Chapter 16 [Questions 1, 2, 4, 5, 11, 15, 16, 19, 21]
1. Define stimulus generalization and give an example that is not in this chapter.
Stimulus generalization is the procedure of reinforcing a response in the presence of a stimulus or situation, and the effect of the response becoming more probable in the presence of another stimulus or situation. Basically, a person responds the same way to two different stimuli. An example of this would be: a child seeing a black cat and calling it a cat, then seeing a black dog and calling it a cat as well.
2. Explain the difference between stimulus generalization and stimulus discrimination. Describe examples illustrating the difference.

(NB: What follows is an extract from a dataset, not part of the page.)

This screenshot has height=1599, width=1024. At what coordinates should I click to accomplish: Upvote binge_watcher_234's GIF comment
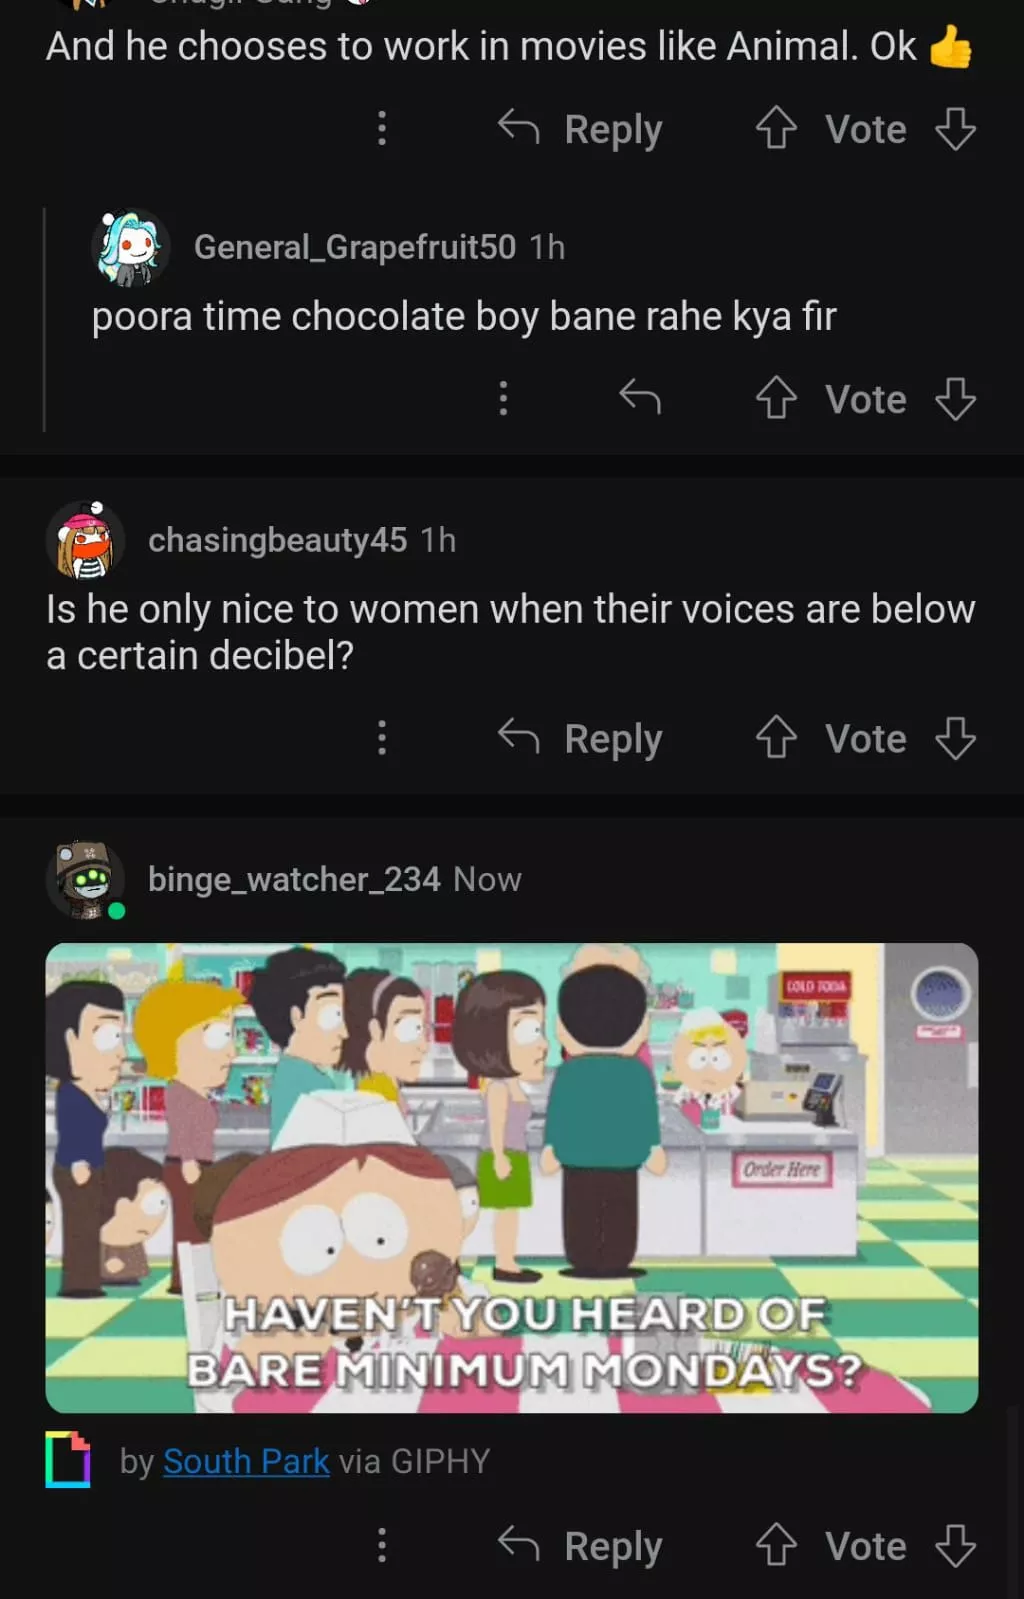pyautogui.click(x=776, y=1545)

Stimulus generalization is the procedure of reinforcing a response in the presence of a stimulus or situation, and the effect of the response becoming more probable in the presence of another stimulus or situation. An example is of a child in habit of swearing now swears in a different situation, at home, and there will be a different result than at school. Parents are likely to punish/reprimand the child’s word choice. Stimulus discrimination is when a response occurs to a discriminative stimulus (a stimulus in the presence of which a response will be reinforced) and not a stimulus for reinforcement. An example is when a child swears at school, stimulus of peers increases this behaviour as they reinforce it. [Stimulus generalization- person responds the same way to 2 different stimuli, stimulus discrimination- person discriminates between 2 different stimuli.]
4. What is a primary distinction between stimulus generalization involving a common-element stimulus class and stimulus generalization involving an equivalence class?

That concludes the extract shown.